In a similar arrangement to the Paris and Frankfurt motor shows, which unlike Switzerland’s annual Geneva motor show are held every second year, the AIMS will alternate from 2010 between Sydney and Melbourne, whose annual motor show also attracted a less enthusiastic following earlier this month.
However, last August’s instalment of the British show may be the last for five years.
“The British International Motor Show is the UK’s largest consumer exhibition, hugely popular with the public, and has been attracting increasing numbers of visitors over recent years, making the decision to cancel the 2010 show an extremely difficult one,” said SMMT chief executive Paul Everitt.
“However, the global credit crunch has placed the automotive sector under unique pressure and has created a level of uncertainty that deters manufacturers from committing to large-scale, international events.
“The UK has a strong, diverse and highly competitive motor manufacturing industry, home to globally successful companies and iconic products admired around the world.
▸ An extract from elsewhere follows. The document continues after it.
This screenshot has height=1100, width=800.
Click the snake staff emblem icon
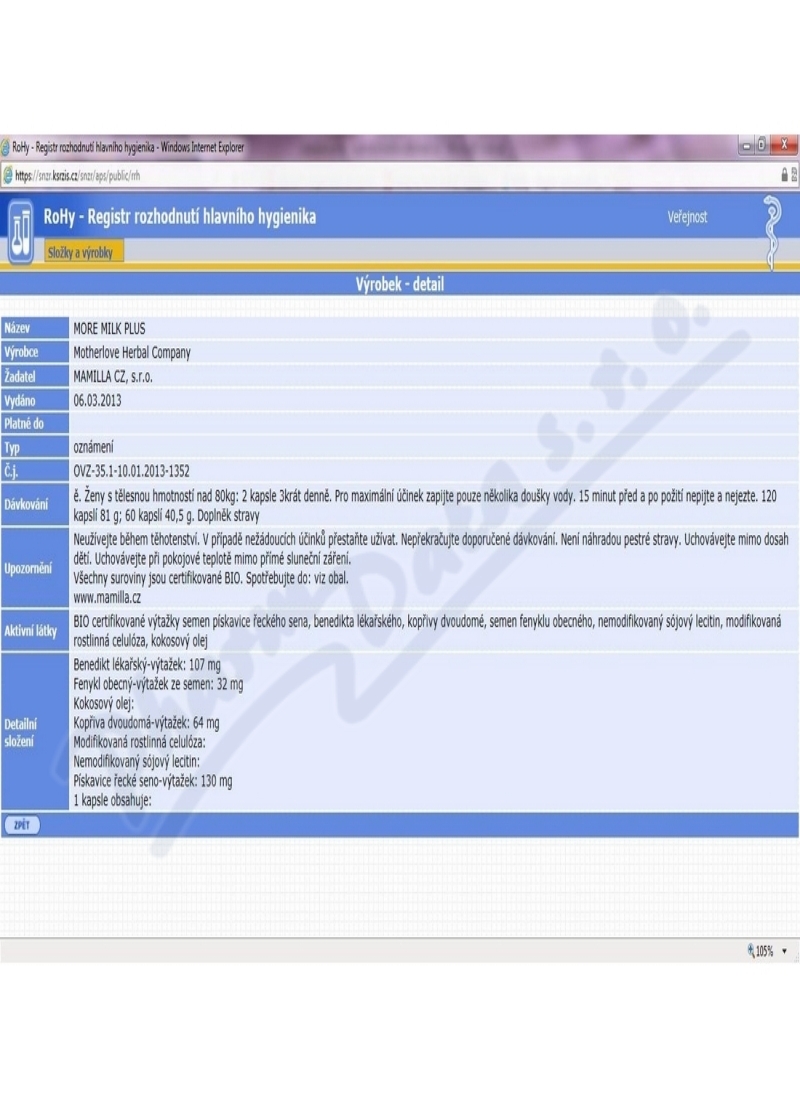[771, 231]
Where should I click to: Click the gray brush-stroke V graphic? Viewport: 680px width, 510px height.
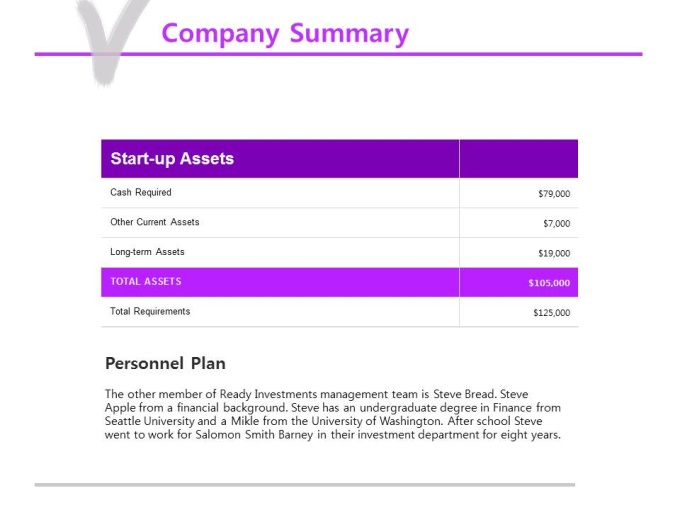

Both SMMT and the industry are committed to displaying the achievements of the sector but in a way that better reflects the changing dynamics of the industry,” said Mr Everitt, who told the UK’s Autocar it was not clear when the next British motor show will be staged.
“When the economic situation improves we will be back, but the truth is that nobody knows when that will be. If there is an upturn in the next six months as sharp as the downturn has been in the past six months, then 2011 is possible. Realistically, though, it’s a date beyond that,” he said.
UK industry observers say it is extremely unlikely the British motor show will be held as scheduled in 2012, when it would clash with the London Olympics, making 2013 the earliest year in which it is realistically expected to be rescheduled.
Mr Everitt also forecast the British event’s format may change significantly, highlighting the fundamental difference between key global automotive industry fairs and customer-focussed national and regional motor shows.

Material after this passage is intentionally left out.